### Problem details
Starting with the line that contains "The height and width of the screenshot is (1087, 1593)." and going on through the end of the items, swap "chevron" for "caret" and keep everything else the same. Give only those lines, without the pictures.

# Start of Material supplied

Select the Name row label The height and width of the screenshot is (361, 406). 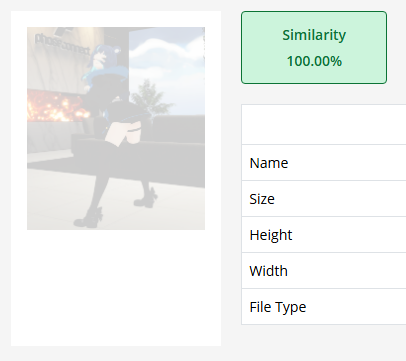point(269,163)

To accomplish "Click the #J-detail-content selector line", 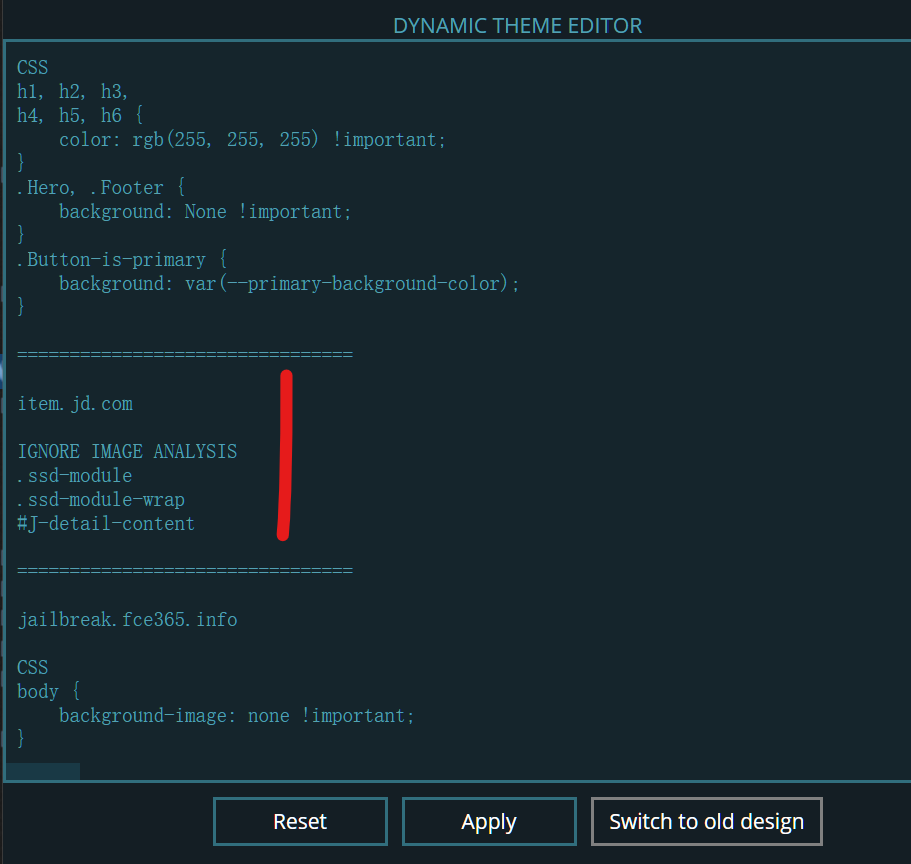I will coord(105,523).
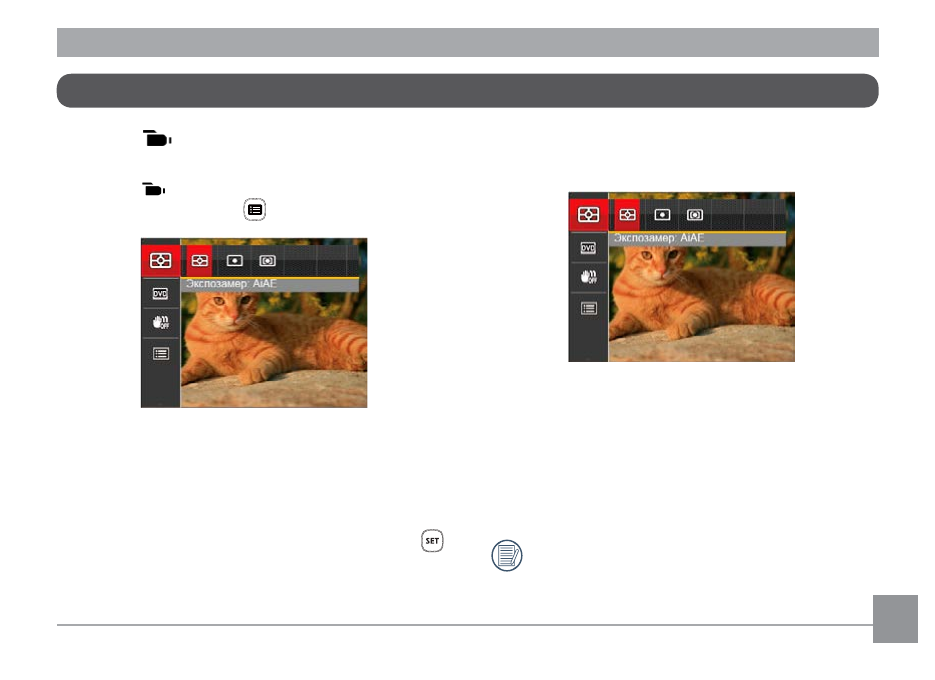
Task: Pick center-weighted metering in right camera screen
Action: pyautogui.click(x=695, y=215)
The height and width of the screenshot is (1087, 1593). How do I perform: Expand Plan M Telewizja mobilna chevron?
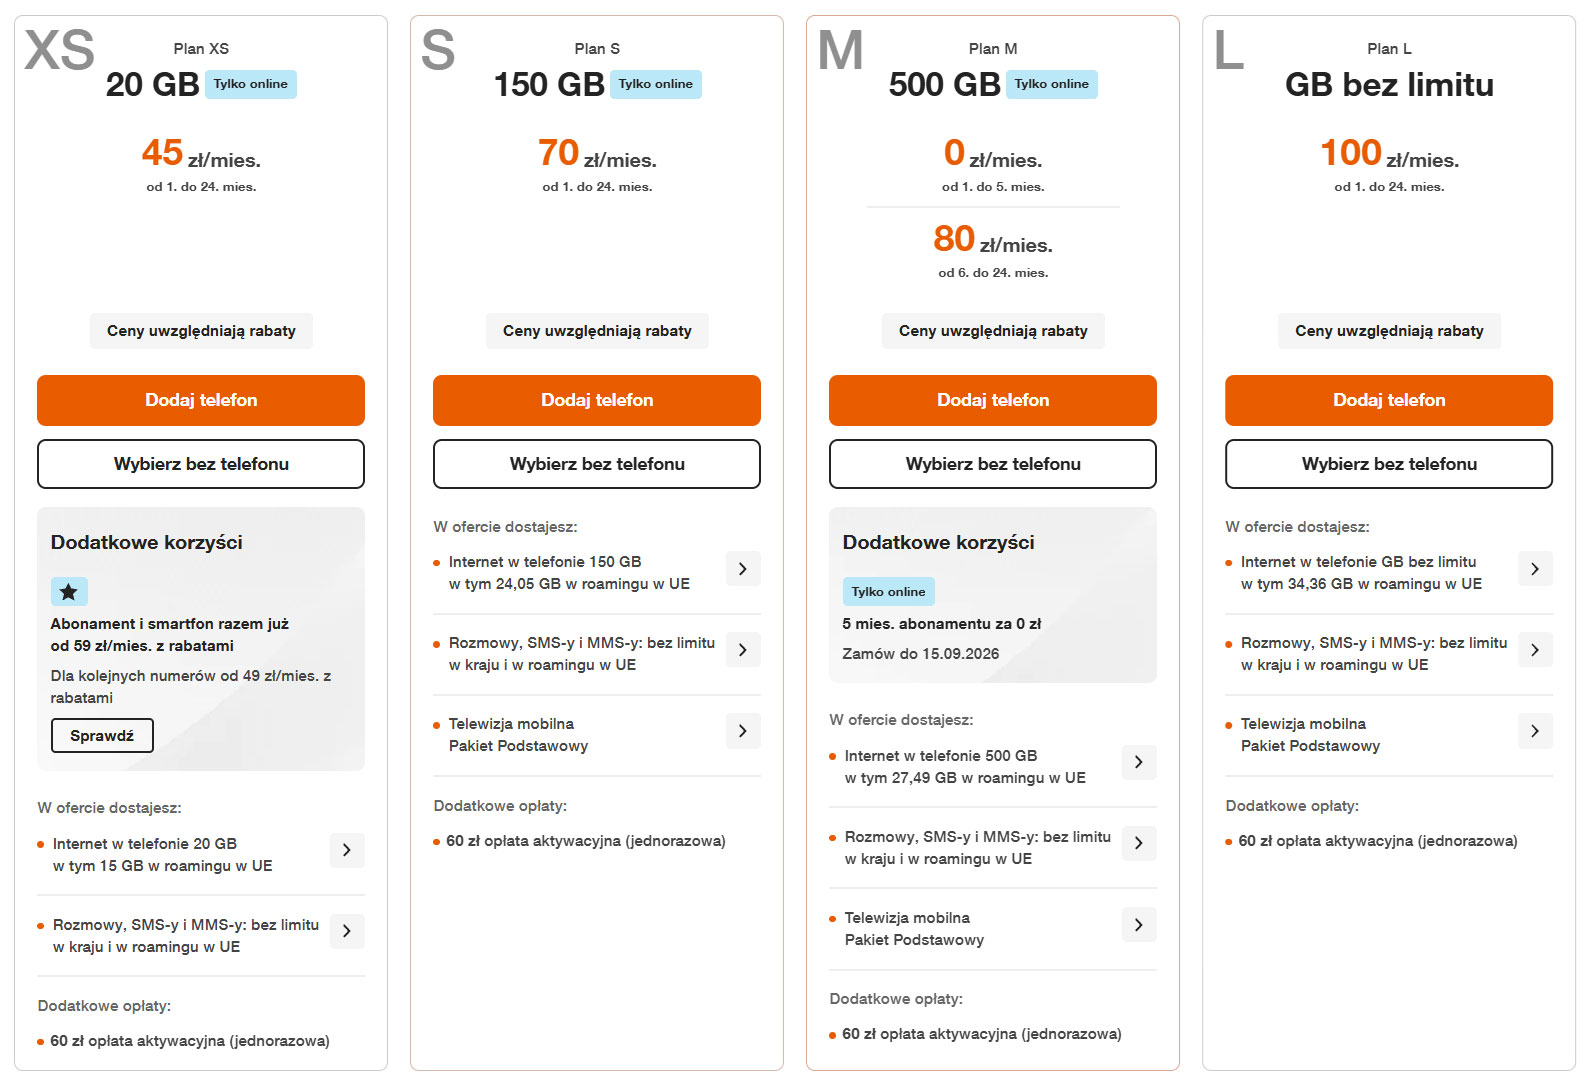1139,924
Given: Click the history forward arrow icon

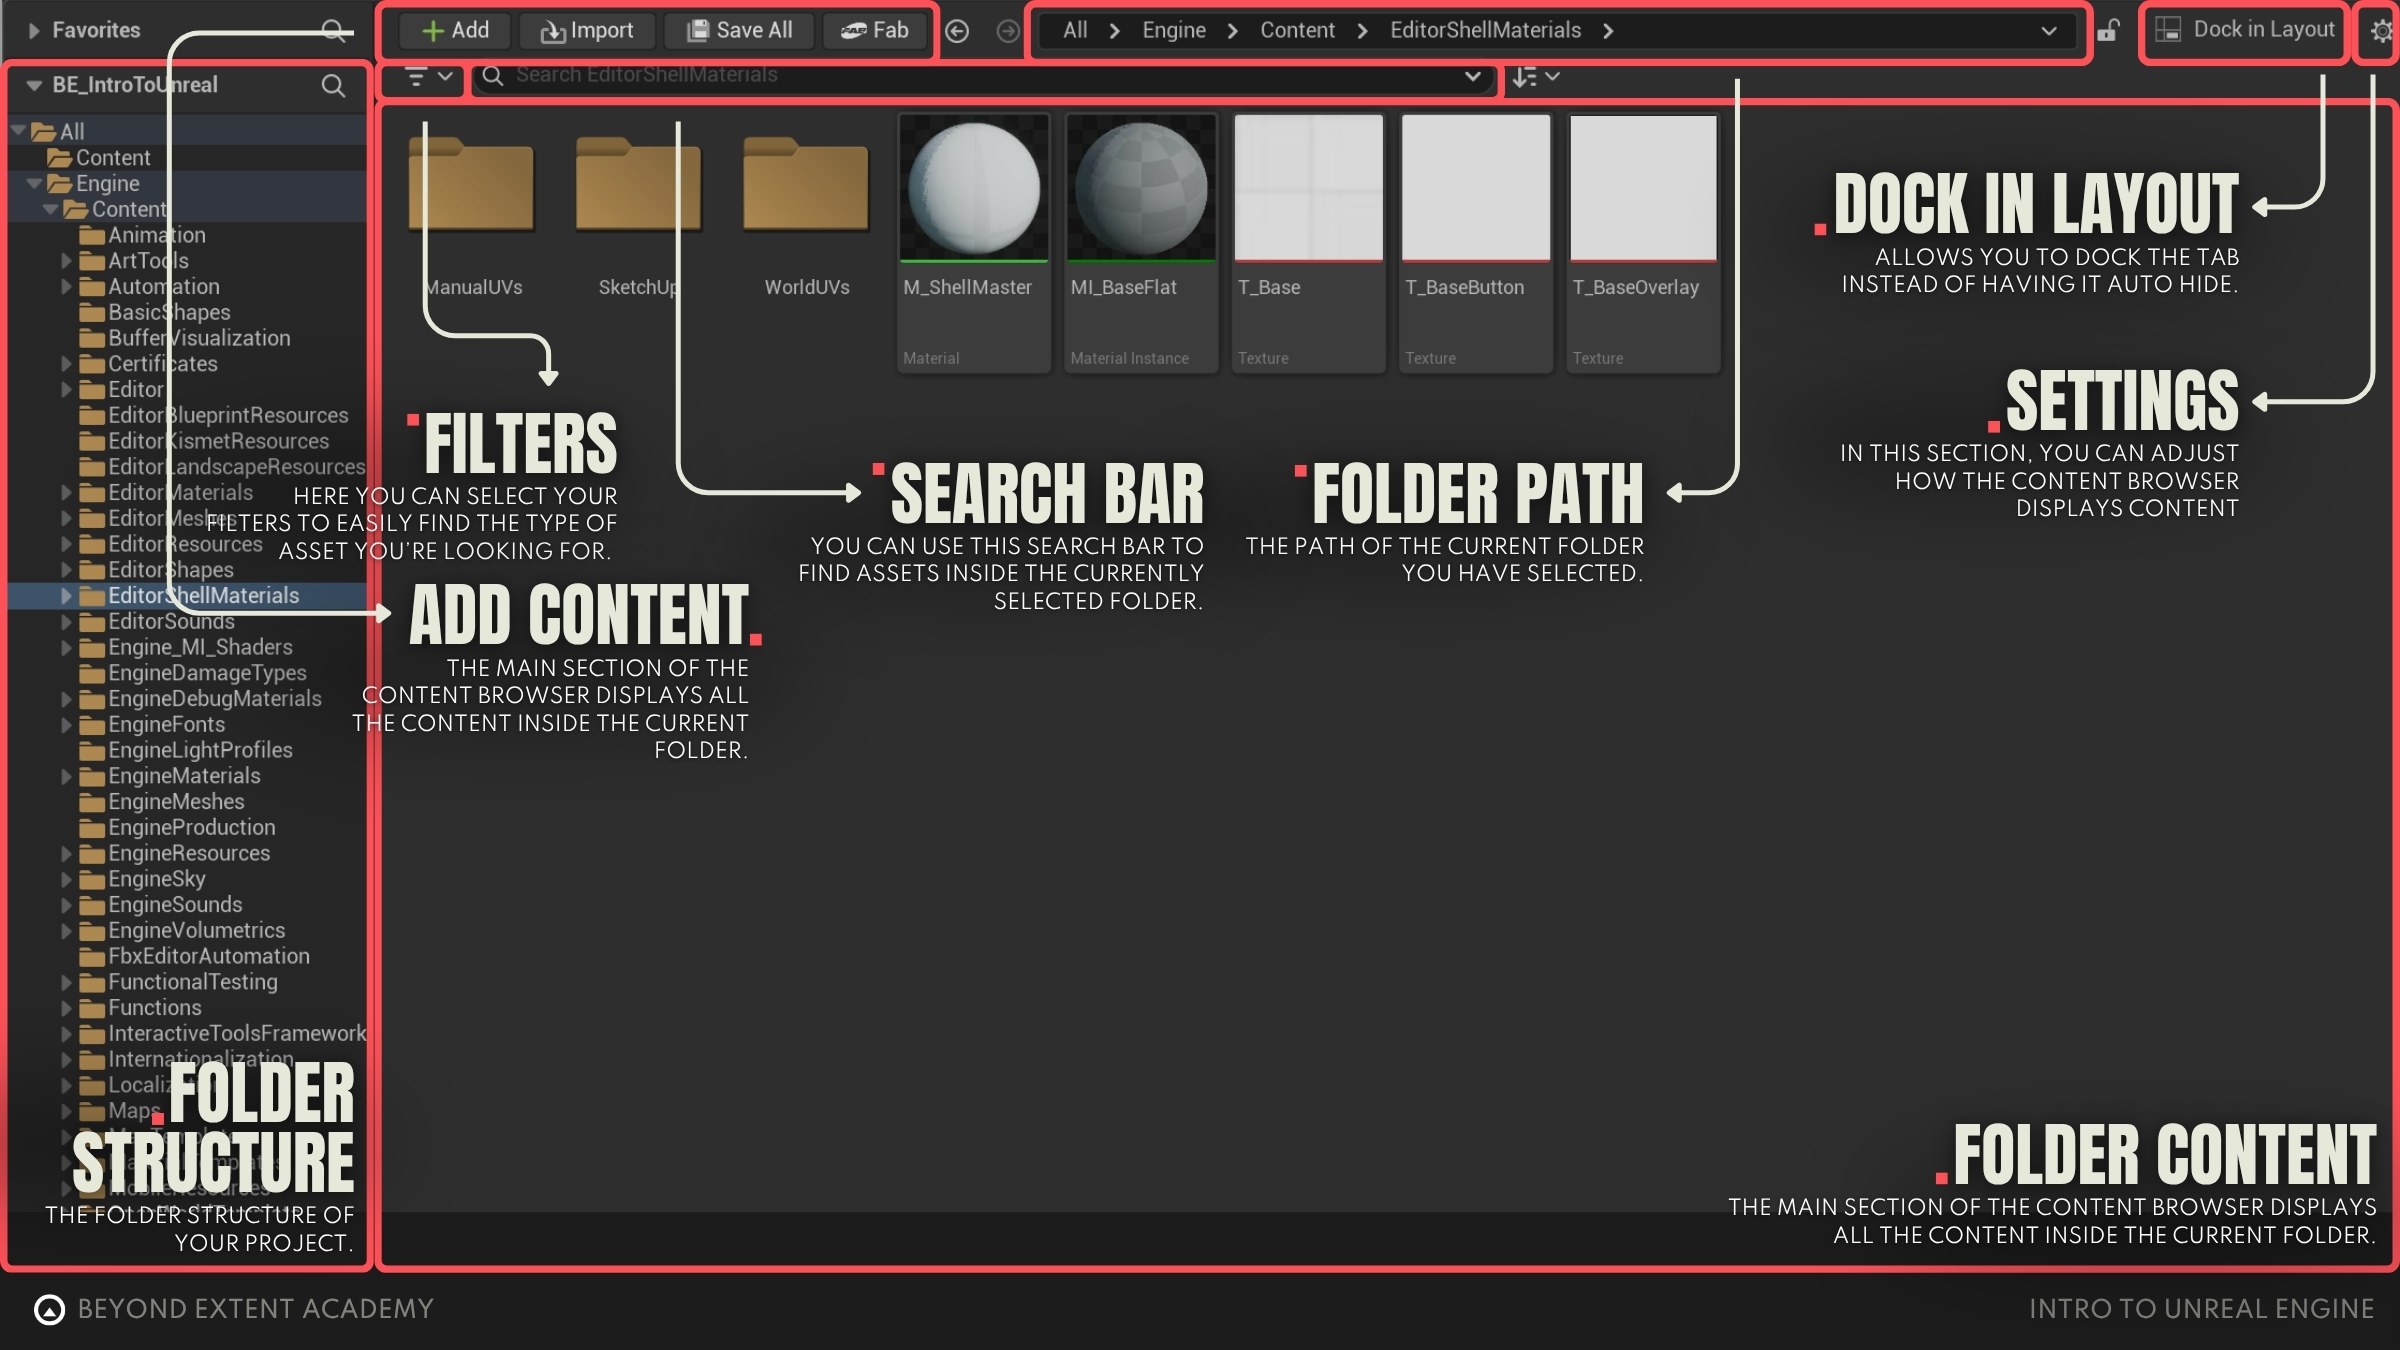Looking at the screenshot, I should 1007,32.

# End of Material supplied

### Problem solution
The height and width of the screenshot is (1087, 1593). How do I perform: Expand Plan M Telewizja mobilna caret?
1139,924
Given: Click the history forward arrow icon

Looking at the screenshot, I should 1007,32.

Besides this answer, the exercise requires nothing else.